Entries from a pointing dataset:
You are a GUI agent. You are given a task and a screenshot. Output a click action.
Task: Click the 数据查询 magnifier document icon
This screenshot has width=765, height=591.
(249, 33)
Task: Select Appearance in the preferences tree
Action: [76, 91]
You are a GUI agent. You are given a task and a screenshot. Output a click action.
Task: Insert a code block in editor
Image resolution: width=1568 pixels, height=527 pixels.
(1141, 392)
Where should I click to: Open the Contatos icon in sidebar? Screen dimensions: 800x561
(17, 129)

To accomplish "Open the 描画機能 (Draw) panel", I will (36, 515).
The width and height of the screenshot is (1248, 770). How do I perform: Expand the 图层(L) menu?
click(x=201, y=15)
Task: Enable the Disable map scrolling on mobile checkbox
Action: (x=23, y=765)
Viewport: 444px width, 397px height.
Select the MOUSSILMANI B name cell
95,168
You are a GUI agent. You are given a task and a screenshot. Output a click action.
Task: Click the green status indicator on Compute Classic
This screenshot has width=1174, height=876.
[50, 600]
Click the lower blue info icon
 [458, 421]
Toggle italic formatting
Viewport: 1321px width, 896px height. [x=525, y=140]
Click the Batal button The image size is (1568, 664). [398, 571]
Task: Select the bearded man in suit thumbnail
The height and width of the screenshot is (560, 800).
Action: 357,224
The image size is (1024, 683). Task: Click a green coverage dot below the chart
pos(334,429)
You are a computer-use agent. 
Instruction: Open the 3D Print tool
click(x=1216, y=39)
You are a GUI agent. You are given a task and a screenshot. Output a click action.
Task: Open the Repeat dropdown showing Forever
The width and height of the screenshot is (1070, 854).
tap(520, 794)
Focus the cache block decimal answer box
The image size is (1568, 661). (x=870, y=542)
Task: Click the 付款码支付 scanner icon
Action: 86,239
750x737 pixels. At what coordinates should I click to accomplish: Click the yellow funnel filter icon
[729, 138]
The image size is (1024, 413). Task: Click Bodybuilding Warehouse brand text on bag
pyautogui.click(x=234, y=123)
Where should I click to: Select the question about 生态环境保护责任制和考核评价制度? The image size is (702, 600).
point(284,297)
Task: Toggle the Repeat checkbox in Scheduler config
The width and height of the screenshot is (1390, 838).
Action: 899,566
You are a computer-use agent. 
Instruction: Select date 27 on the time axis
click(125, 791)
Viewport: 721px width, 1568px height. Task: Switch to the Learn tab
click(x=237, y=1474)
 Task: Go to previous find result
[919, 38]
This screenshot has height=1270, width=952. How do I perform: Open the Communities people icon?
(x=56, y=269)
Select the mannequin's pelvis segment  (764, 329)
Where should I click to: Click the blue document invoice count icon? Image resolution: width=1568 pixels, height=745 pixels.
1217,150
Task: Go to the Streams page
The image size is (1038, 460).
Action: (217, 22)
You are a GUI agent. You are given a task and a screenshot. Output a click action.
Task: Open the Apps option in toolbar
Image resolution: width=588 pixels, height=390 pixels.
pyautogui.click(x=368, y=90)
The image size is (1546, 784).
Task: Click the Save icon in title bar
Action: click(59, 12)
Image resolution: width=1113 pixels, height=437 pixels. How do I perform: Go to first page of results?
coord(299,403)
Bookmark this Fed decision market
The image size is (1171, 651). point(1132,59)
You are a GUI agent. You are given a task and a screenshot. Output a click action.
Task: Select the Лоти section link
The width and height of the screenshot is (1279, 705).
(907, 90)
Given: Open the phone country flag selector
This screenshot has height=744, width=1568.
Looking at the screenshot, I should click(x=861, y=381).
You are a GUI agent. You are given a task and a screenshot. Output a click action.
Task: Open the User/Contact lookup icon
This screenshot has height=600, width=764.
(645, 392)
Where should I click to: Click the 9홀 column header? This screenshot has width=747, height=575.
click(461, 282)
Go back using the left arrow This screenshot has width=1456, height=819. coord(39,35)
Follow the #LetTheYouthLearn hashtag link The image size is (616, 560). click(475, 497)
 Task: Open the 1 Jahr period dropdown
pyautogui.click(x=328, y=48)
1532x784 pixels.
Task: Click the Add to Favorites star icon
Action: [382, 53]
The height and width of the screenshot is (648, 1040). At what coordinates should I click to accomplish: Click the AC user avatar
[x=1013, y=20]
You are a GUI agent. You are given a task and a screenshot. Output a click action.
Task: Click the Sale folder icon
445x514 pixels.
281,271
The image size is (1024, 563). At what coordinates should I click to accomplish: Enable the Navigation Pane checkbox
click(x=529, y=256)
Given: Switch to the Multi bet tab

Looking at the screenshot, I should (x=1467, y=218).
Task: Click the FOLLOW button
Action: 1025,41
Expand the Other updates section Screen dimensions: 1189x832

Exercise instructions —
Put every line of the entries above into a numbered list, skipping any blank lines.

Complete response —
1. You are a GUI agent. You are given a task and a screenshot. Output a click action.
2. Task: Click the 数据查询 magnifier document icon
3. This screenshot has width=765, height=591.
4. (249, 33)
5. Task: Select Appearance in the preferences tree
6. Action: [76, 91]
7. You are a GUI agent. You are given a task and a screenshot. Output a click action.
8. Task: Insert a code block in editor
9. Image resolution: width=1568 pixels, height=527 pixels.
10. (1141, 392)
11. Where should I click to: Open the Contatos icon in sidebar? Screen dimensions: 800x561
12. (17, 129)
13. To accomplish "Open the 描画機能 (Draw) panel", I will (36, 515).
14. The width and height of the screenshot is (1248, 770). How do I perform: Expand the 图层(L) menu?
15. click(x=201, y=15)
16. Task: Enable the Disable map scrolling on mobile checkbox
17. Action: (x=23, y=765)
18. Viewport: 444px width, 397px height.
19. Select the MOUSSILMANI B name cell
20. 95,168
21. You are a GUI agent. You are given a task and a screenshot. Output a click action.
22. Task: Click the green status indicator on Compute Classic
23. This screenshot has width=1174, height=876.
24. [50, 600]
25. Click the lower blue info icon
26.  [458, 421]
27. Toggle italic formatting
28. Viewport: 1321px width, 896px height. [x=525, y=140]
29. Click the Batal button The image size is (1568, 664). [398, 571]
30. Task: Select the bearded man in suit thumbnail
31. The height and width of the screenshot is (560, 800).
32. Action: 357,224
33. The image size is (1024, 683). Task: Click a green coverage dot below the chart
34. pos(334,429)
35. You are a computer-use agent. 
36. Instruction: Open the 3D Print tool
37. click(x=1216, y=39)
38. You are a GUI agent. You are given a task and a screenshot. Output a click action.
39. Task: Open the Repeat dropdown showing Forever
40. The width and height of the screenshot is (1070, 854).
41. tap(520, 794)
42. Focus the cache block decimal answer box
43. The image size is (1568, 661). (x=870, y=542)
44. Task: Click the 付款码支付 scanner icon
45. Action: 86,239
46. 750x737 pixels. At what coordinates should I click to accomplish: Click the yellow funnel filter icon
47. [729, 138]
48. The image size is (1024, 413). Task: Click Bodybuilding Warehouse brand text on bag
49. pyautogui.click(x=234, y=123)
50. Where should I click to: Select the question about 生态环境保护责任制和考核评价制度? The image size is (702, 600).
51. point(284,297)
52. Task: Toggle the Repeat checkbox in Scheduler config
53. The width and height of the screenshot is (1390, 838).
54. Action: 899,566
55. You are a computer-use agent. 
56. Instruction: Select date 27 on the time axis
57. click(125, 791)
58. Viewport: 721px width, 1568px height. Task: Switch to the Learn tab
59. click(x=237, y=1474)
60.  Task: Go to previous find result
61. [919, 38]
62. This screenshot has height=1270, width=952. How do I perform: Open the Communities people icon?
63. (x=56, y=269)
64. Select the mannequin's pelvis segment  (764, 329)
65. Where should I click to: Click the blue document invoice count icon? Image resolution: width=1568 pixels, height=745 pixels.
66. 1217,150
67. Task: Go to the Streams page
68. The image size is (1038, 460).
69. Action: (217, 22)
70. You are a GUI agent. You are given a task and a screenshot. Output a click action.
71. Task: Open the Apps option in toolbar
72. Image resolution: width=588 pixels, height=390 pixels.
73. pyautogui.click(x=368, y=90)
74. The image size is (1546, 784).
75. Task: Click the Save icon in title bar
76. Action: click(59, 12)
77. Image resolution: width=1113 pixels, height=437 pixels. How do I perform: Go to first page of results?
78. coord(299,403)
79. Bookmark this Fed decision market
80. The image size is (1171, 651). point(1132,59)
81. You are a GUI agent. You are given a task and a screenshot. Output a click action.
82. Task: Select the Лоти section link
83. The width and height of the screenshot is (1279, 705).
84. (907, 90)
85. Given: Open the phone country flag selector
86. This screenshot has height=744, width=1568.
87. Looking at the screenshot, I should click(x=861, y=381).
88. You are a GUI agent. You are given a task and a screenshot. Output a click action.
89. Task: Open the User/Contact lookup icon
90. This screenshot has height=600, width=764.
91. (645, 392)
92. Where should I click to: Click the 9홀 column header? This screenshot has width=747, height=575.
93. click(461, 282)
94. Go back using the left arrow This screenshot has width=1456, height=819. coord(39,35)
95. Follow the #LetTheYouthLearn hashtag link The image size is (616, 560). click(475, 497)
96.  Task: Open the 1 Jahr period dropdown
97. pyautogui.click(x=328, y=48)
98. 1532x784 pixels.
99. Task: Click the Add to Favorites star icon
100. Action: [382, 53]
101. The height and width of the screenshot is (648, 1040). At what coordinates should I click to accomplish: Click the AC user avatar
102. [x=1013, y=20]
103. You are a GUI agent. You are given a task and a screenshot. Output a click action.
104. Task: Click the Sale folder icon
105. 445x514 pixels.
106. 281,271
107. The image size is (1024, 563). At what coordinates should I click to accomplish: Enable the Navigation Pane checkbox
108. click(x=529, y=256)
109. Given: Switch to the Multi bet tab
110. Looking at the screenshot, I should (x=1467, y=218).
111. Task: Click the FOLLOW button
112. Action: 1025,41
113. Expand the Other updates section Screen dimensions: 1189x832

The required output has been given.